Both foreign and Chinese tourists come here for the views… Everywhere you look is great photo. The 17 Arch Bridge is a big draw. Lined with 544 carved marble lions, this bridge stretches over the water like a rainbow. In fact, the gardens, pavilions, and temples were designed to soothe and please the eye… but not the feet—boat or no boat, you still have to hoof it!
Now that you’re back in Beijing, how about some royal treatment for yourself? China is one country where I’d recommend spoiling yourself a little when choosing a hotel. For luxury accommodations in the heart of Beijing’s financial district, the Westin Financial Street is a straight shot to all the sites! It is very convenient, right in the middle of everything, so it’s a straight shot out to the Summer Palace, to the Forbidden City, to the Temple of Heaven, to the Pearl Market, totally convenient to go anywhere. The hotel is new to Beijing, but it’s become a favorite here in the city…as the service is all about your personal well being and happiness.
The present lifestyle in the world is that people are much more concerned about health, concerned about having a life which is stress free, so the hotel is built around that concept, and they have done a wonderful job of combining convenience with comfort here. Of course, “a no stress” vacation has to include a visit to the spa, especially after climbing the Great Wall! Unwind in the Jacuzzi, enjoy the sauna, relax with a massage. Or even hit the gym to work out those muscles, ready for your next journey into history. And for the kids, take them to the indoor heated swimming pool – they’ll love it!
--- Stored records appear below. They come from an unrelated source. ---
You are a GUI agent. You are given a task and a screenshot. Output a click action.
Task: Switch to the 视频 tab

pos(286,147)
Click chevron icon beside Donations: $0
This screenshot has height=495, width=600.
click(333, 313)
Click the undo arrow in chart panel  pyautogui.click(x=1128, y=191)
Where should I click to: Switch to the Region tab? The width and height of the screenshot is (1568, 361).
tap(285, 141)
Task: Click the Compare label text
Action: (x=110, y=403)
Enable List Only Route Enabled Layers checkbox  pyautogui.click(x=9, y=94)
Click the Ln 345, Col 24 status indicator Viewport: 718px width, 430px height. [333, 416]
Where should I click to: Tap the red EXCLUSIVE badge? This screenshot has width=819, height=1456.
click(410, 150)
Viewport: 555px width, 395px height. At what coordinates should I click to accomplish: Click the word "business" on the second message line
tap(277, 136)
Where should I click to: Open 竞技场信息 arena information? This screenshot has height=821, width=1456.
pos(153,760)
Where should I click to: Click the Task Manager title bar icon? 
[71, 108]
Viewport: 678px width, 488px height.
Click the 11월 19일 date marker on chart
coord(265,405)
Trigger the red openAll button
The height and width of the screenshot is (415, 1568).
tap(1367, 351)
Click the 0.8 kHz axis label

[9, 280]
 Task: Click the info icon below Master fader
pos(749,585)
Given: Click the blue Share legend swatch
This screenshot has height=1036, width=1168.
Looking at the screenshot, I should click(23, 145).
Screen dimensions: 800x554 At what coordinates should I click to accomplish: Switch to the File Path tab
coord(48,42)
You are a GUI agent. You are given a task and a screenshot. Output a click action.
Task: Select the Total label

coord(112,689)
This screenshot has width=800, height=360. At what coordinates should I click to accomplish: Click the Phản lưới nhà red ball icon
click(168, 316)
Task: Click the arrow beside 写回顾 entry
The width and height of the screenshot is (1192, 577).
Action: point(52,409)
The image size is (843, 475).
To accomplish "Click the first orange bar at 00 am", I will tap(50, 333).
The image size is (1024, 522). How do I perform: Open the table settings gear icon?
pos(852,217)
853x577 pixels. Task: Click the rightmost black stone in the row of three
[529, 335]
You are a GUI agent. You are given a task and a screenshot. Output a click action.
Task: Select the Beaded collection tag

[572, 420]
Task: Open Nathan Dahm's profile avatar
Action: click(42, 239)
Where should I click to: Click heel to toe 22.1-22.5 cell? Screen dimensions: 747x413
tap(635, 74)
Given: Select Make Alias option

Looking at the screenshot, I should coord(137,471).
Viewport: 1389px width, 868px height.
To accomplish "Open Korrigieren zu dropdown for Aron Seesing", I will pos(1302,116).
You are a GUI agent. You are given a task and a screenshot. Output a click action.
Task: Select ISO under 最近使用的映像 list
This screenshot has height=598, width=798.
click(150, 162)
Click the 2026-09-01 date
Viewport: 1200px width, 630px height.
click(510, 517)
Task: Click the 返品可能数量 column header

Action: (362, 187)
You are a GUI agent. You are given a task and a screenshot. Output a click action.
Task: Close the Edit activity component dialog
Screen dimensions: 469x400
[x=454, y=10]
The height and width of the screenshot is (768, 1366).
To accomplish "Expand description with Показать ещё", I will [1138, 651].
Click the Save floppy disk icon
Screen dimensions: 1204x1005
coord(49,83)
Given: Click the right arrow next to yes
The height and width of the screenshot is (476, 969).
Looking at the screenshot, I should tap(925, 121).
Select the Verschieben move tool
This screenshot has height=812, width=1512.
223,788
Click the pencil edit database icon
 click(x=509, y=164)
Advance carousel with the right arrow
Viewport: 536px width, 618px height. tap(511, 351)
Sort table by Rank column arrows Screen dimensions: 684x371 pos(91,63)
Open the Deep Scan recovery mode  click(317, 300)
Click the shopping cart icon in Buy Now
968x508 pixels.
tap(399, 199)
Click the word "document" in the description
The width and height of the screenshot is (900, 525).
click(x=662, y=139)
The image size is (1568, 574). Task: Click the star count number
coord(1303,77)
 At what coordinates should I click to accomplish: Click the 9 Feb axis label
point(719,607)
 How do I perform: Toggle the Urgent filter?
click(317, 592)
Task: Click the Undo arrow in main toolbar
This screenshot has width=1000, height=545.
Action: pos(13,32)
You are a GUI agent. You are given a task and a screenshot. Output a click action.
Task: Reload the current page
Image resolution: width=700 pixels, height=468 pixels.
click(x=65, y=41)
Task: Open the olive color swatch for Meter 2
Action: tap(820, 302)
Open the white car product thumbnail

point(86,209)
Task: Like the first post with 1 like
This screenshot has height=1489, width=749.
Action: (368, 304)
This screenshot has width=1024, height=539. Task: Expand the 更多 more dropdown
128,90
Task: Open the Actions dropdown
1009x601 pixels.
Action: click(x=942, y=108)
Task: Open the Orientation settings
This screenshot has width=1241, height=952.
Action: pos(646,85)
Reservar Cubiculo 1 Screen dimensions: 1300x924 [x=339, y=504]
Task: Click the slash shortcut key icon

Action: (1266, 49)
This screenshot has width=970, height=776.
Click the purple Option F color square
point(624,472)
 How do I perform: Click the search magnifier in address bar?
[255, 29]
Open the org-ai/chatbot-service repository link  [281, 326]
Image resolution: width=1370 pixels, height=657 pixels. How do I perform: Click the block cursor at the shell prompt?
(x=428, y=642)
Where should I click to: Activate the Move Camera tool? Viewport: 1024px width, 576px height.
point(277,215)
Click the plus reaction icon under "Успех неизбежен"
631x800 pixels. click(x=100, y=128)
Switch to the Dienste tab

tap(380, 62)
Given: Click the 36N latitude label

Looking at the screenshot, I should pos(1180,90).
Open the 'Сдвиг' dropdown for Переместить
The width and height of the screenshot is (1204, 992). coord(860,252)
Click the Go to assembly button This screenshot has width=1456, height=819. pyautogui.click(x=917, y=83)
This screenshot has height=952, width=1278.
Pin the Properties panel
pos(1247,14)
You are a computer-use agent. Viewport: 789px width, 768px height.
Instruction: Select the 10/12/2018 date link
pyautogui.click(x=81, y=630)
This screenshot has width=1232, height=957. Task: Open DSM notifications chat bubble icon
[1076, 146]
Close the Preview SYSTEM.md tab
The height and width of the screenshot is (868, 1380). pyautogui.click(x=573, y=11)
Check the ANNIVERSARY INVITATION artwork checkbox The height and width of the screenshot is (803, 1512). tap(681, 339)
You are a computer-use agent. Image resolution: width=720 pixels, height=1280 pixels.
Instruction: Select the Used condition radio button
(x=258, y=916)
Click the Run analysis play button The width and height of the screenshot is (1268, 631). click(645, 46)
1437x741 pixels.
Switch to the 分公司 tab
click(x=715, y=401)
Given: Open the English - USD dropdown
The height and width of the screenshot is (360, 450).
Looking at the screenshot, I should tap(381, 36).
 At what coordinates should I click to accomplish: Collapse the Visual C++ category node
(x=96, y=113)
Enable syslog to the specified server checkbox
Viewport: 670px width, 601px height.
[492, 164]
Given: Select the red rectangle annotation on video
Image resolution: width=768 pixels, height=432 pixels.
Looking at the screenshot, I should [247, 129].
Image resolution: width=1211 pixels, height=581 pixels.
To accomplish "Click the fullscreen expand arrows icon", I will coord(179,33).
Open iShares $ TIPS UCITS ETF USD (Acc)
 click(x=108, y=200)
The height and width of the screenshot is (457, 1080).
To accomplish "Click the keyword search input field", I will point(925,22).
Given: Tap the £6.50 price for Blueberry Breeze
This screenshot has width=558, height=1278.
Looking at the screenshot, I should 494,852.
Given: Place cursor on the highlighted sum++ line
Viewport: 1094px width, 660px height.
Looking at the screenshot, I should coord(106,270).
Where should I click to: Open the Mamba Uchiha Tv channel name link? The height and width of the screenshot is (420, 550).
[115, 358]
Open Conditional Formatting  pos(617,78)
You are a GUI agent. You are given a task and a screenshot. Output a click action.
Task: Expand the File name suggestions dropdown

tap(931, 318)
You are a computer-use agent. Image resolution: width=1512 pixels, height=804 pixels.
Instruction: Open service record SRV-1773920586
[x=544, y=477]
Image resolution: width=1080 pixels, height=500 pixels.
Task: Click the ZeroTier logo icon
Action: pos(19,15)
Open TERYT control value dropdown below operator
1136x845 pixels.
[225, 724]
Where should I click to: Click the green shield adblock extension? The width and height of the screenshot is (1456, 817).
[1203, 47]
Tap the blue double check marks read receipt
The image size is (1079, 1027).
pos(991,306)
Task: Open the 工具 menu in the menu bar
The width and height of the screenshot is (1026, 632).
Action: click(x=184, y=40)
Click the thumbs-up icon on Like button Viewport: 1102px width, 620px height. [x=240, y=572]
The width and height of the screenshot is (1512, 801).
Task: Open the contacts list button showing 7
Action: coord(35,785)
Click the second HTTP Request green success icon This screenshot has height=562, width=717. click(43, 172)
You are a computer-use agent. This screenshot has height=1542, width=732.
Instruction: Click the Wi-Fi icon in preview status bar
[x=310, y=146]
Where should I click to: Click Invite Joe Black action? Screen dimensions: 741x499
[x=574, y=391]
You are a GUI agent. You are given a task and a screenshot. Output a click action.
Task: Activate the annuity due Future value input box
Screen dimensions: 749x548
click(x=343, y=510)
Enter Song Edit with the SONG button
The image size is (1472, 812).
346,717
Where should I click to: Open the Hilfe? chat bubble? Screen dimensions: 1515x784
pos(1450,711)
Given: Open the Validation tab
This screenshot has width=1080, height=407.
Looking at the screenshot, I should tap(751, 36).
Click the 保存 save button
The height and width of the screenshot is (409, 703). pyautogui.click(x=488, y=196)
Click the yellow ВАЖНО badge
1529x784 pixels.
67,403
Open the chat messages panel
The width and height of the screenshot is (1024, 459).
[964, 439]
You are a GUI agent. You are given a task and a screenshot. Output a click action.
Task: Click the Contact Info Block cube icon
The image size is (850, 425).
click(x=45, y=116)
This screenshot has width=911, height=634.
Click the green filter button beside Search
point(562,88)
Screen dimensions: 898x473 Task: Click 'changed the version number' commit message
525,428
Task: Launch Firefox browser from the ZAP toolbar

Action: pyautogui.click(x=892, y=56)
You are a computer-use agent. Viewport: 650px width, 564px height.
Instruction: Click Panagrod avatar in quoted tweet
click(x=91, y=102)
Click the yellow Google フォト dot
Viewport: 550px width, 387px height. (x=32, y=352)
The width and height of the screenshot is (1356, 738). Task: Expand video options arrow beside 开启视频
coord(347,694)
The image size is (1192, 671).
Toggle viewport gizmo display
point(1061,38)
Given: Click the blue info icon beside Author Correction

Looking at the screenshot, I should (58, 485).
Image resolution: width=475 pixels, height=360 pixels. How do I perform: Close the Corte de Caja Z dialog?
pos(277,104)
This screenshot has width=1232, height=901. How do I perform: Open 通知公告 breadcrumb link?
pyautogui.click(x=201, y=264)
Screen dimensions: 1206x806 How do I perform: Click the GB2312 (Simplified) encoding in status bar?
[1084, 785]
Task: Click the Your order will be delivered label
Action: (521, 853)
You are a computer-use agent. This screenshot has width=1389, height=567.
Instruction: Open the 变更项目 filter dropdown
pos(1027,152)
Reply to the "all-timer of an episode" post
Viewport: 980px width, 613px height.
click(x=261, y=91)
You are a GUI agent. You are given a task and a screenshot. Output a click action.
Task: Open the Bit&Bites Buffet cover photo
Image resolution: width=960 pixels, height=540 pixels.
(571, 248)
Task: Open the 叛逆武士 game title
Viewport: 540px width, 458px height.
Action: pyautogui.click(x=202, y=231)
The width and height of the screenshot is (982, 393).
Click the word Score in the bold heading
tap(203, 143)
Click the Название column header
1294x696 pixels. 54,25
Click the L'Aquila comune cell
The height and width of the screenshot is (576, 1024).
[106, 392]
The rooms are definitely the ultimate in luxury as well as technology. And what was that part about my personal well being and happiness? I found you can arrange for a bathologist to come in and prepare a scented hot bath for you. Better than a butler! You choose an aromatherapy fragrance and- they design it, with candles, scented oils and rose petals – all in the comfort of your very own room!
But save that for bedtime, because first, you’ll want to try one of the restaurants. They have all day dining where they serve western, local, Southeast Asian food, Chinese food, and they have an Italian restaurant serving western food with steak as well as pizza and pasta. The Chinese restaurant is much more up-market contemporary, Cantonese and Beijing cuisine, as well. The food choices are endless and most important, dining here is safe for western visitors. So go ahead! Spoil yourself a little. There’s something to be said for personal well being and happiness! Works for me!
Beijing is an amazing destination! The history… the mystery… the imperial sights… and those incredible photographic moments! Three full days in Beijing is perfect to see all the major sites, including a visit to the Great Wall. So, on the Laura McKenzie scale of one to ten, I’d give Beijing: a 9 for hotels, 9 for sites and attractions, 7 for shopping, 6 for getting around, and 6 for value. Would I come back? I’d see it once and then go on to discover new places. You know how you see things in books and then you show up and it’s not really what you expected. Well, China is not like that at all. China is everything you expect and a lot more.